%%

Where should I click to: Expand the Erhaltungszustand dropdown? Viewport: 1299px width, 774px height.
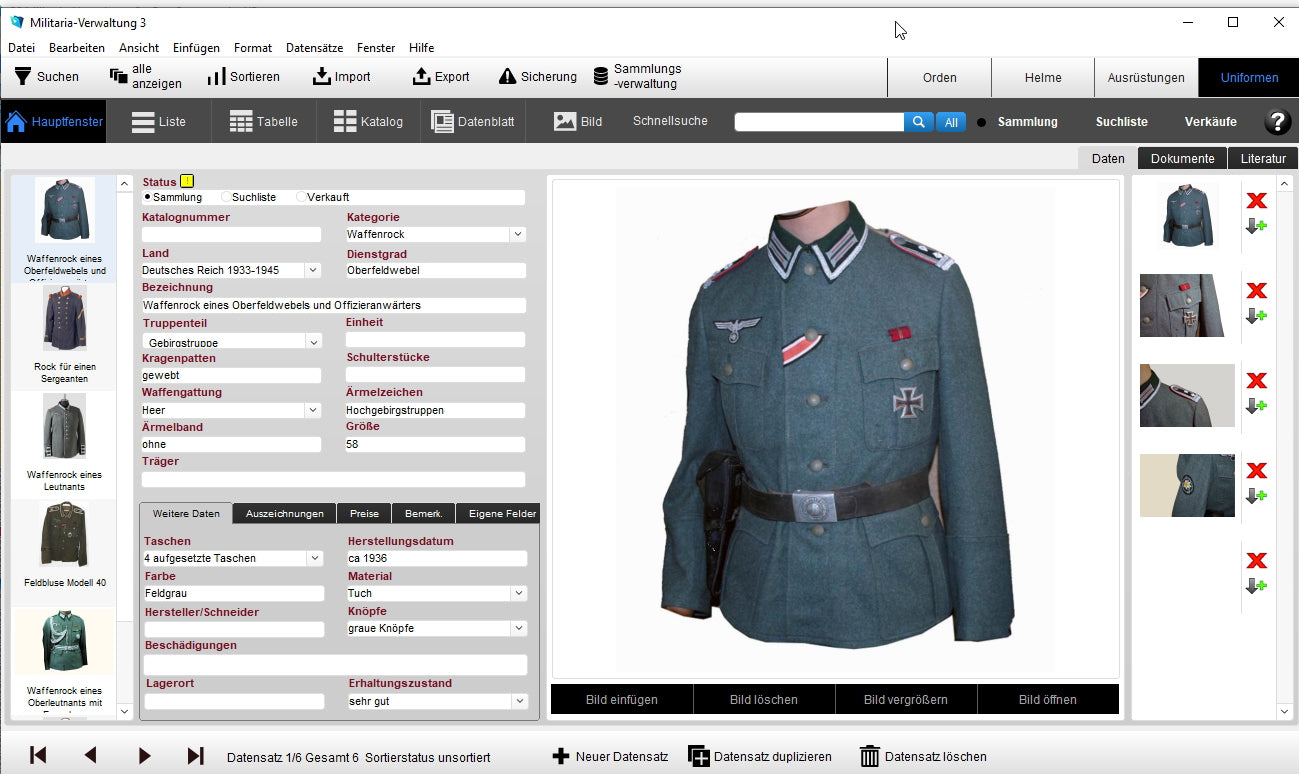[x=518, y=702]
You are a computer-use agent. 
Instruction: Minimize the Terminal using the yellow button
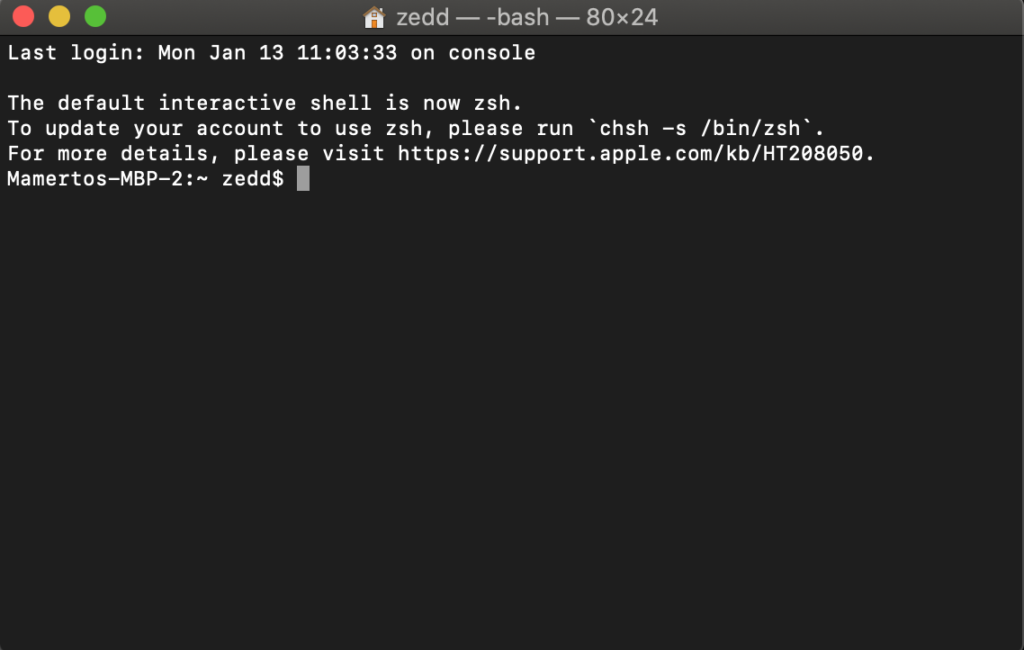pos(59,16)
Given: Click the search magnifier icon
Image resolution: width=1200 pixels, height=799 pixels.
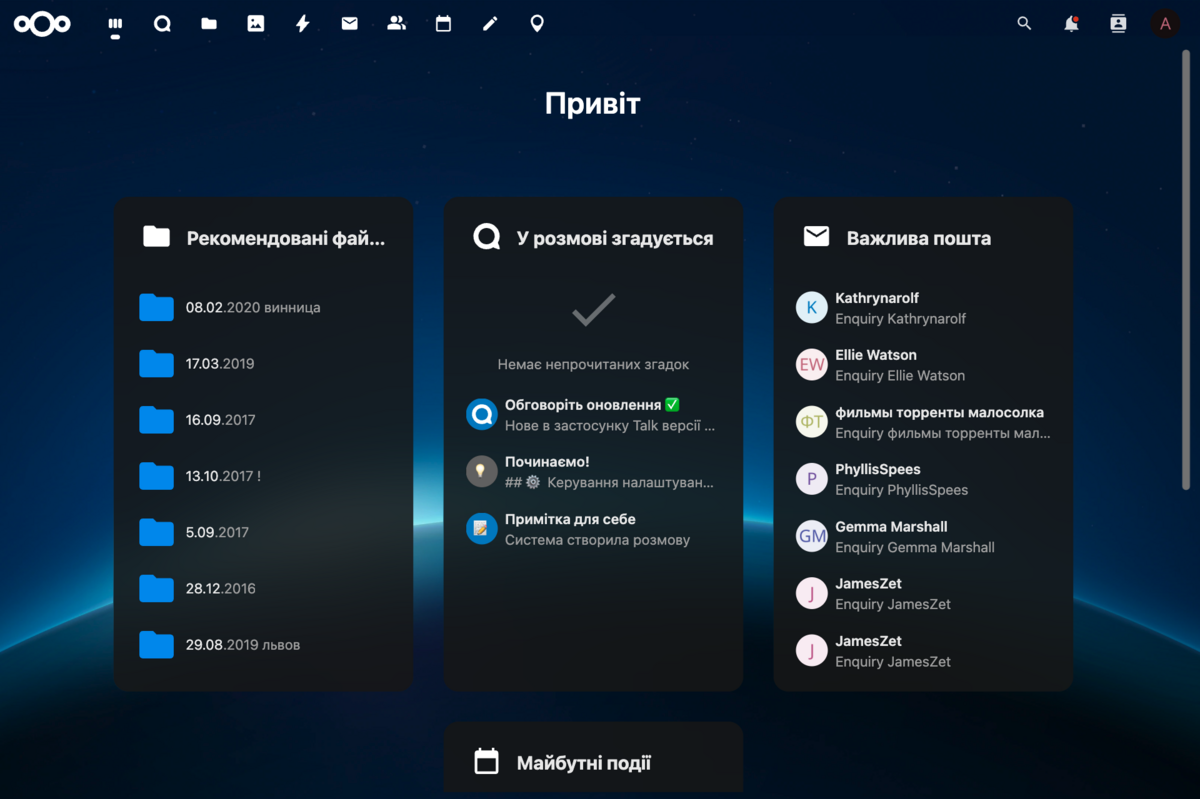Looking at the screenshot, I should click(x=1024, y=24).
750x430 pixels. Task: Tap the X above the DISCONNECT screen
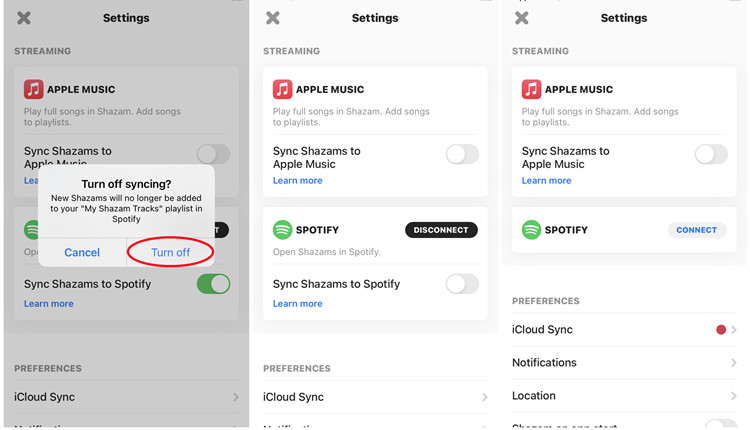coord(273,18)
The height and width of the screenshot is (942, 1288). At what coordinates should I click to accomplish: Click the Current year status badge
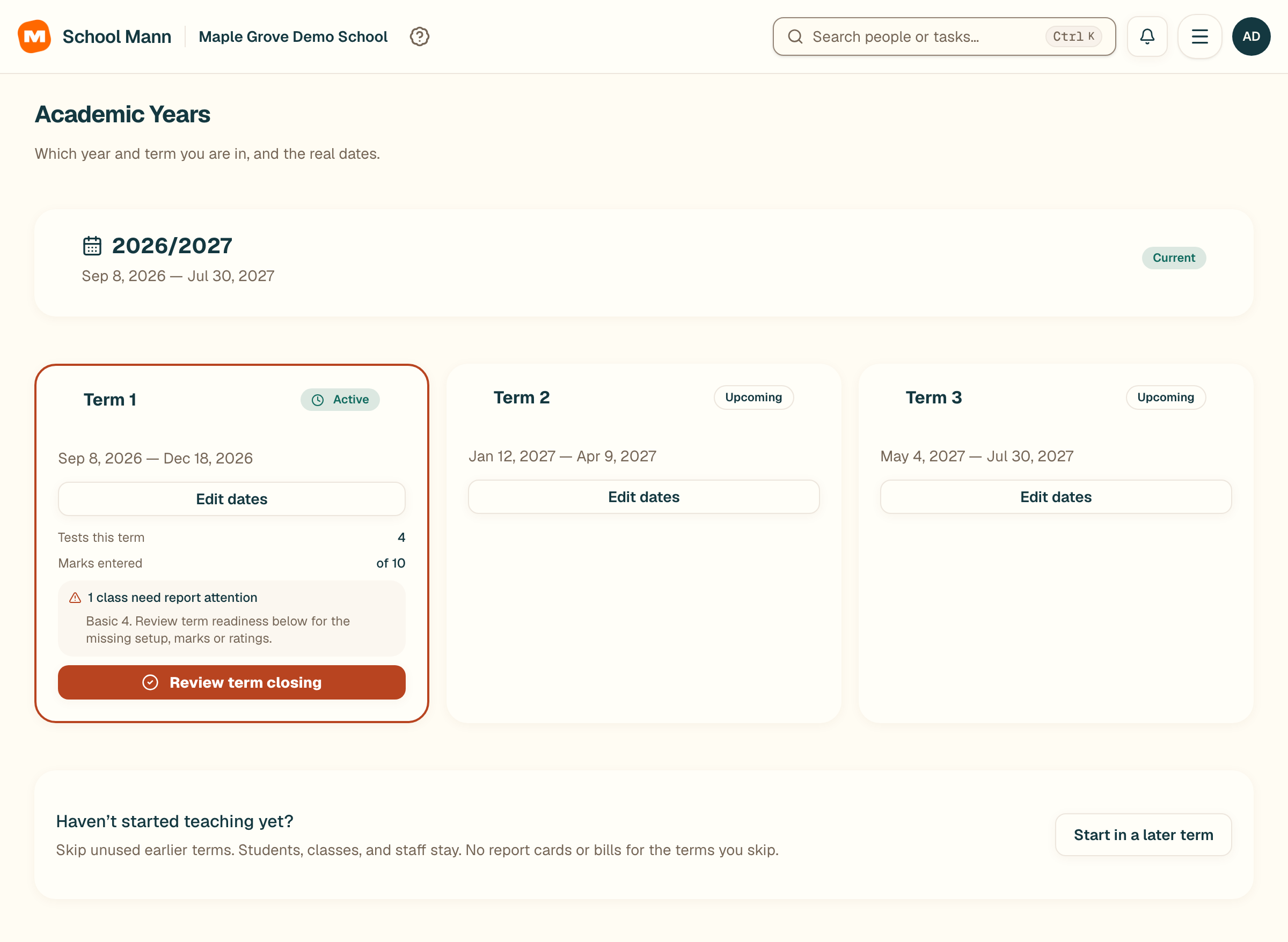(1173, 257)
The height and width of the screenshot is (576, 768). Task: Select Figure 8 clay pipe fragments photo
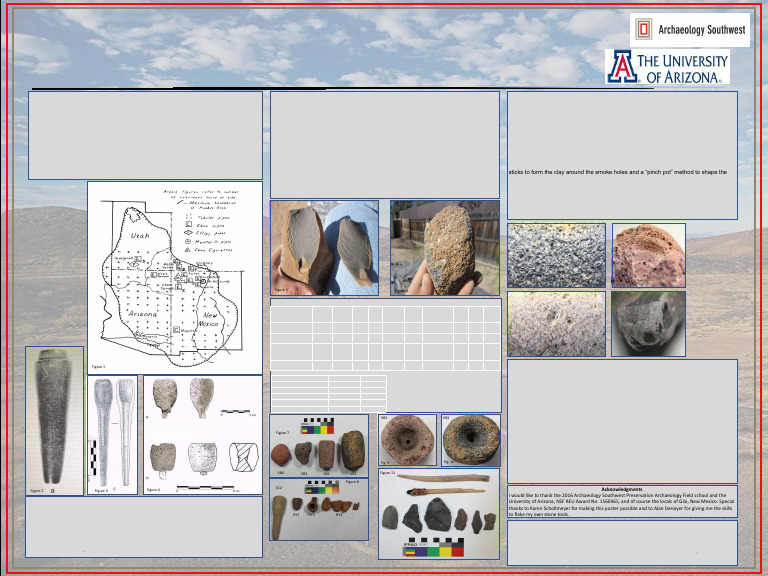click(x=319, y=509)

%%

Aim of the exercise:
Please write out all the records above again without the pictures, switching "magnifier" to "magnifying glass" and keeping everything else the same.

Answer for this exercise:
Where should I click to: Expand the Erhaltungszustand dropdown? Viewport: 1299px width, 774px height.
[x=518, y=702]
You are a computer-use agent. 
Instruction: Minimize the Terminal using the yellow button
pos(59,16)
Given: Click the search magnifying glass icon
Image resolution: width=1200 pixels, height=799 pixels.
Looking at the screenshot, I should click(x=1024, y=24).
750x430 pixels. Task: Tap the X above the DISCONNECT screen
coord(273,18)
The height and width of the screenshot is (942, 1288). At what coordinates should I click to accomplish: Click the Current year status badge
(1173, 257)
The height and width of the screenshot is (576, 768). Task: Select Figure 8 clay pipe fragments photo
click(x=319, y=509)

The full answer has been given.